* [TEXT]:
# # # # # # #

15.25 The Battle of Midway
It’s WWII afternoon! Again! Here we’re up against the Japs, of course. Big names like Henry Fonda, Charlton Heston (again) and James Coburn take part, but further down the pecking order there’s Robert Wagner, Erik Estrada and Tom Selleck on hand. Presumably postponed from 6th of May.

17.30 Steptoe and Son
18.00 Some Mothers Do ‘Ave ‘Em
Can these programmes only be shown together now? Expect them to be followed by a load more filler rubbish when the tennis inevitably overruns.

21.50 Celebrity Relics
Despite this programme being on a continuous loop on BBC Choice for the last two years, we’ve never seen it and don’t know what happens in it. But it says here, Mark Lamarr is going to pay tribute to Tommy Cooper, if it actually goes out.

# # # # # # #

* [INFORMATION SHOWN]:
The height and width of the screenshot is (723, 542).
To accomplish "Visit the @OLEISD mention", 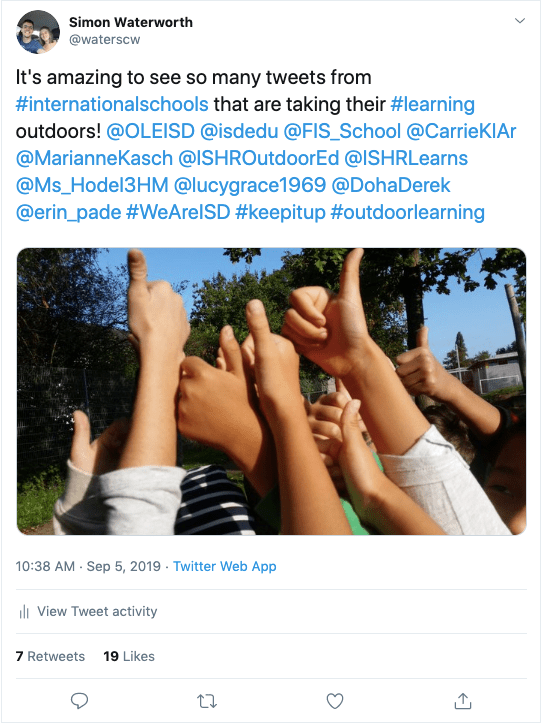I will pyautogui.click(x=150, y=131).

# # # # # # #

* [PROBLEMS TO SOLVE]:
A: In the TV listings, who is going to pay tribute to Tommy Cooper?
B: List every actor the TV listings name as appearing in The Battle of Midway.
C: Reproduce a passage from the TV listings: begin at the words "17.30 Steptoe and" and stop after "actually goes out.".
The material plays no part in this work.

* [FULL SOLUTIONS]:
A: Mark Lamarr

B: Henry Fonda, Charlton Heston, James Coburn, Robert Wagner, Erik Estrada, Tom Selleck

C:
17.30 Steptoe and Son
18.00 Some Mothers Do ‘Ave ‘Em
Can these programmes only be shown together now? Expect them to be followed by a load more filler rubbish when the tennis inevitably overruns.

21.50 Celebrity Relics
Despite this programme being on a continuous loop on BBC Choice for the last two years, we’ve never seen it and don’t know what happens in it. But it says here, Mark Lamarr is going to pay tribute to Tommy Cooper, if it actually goes out.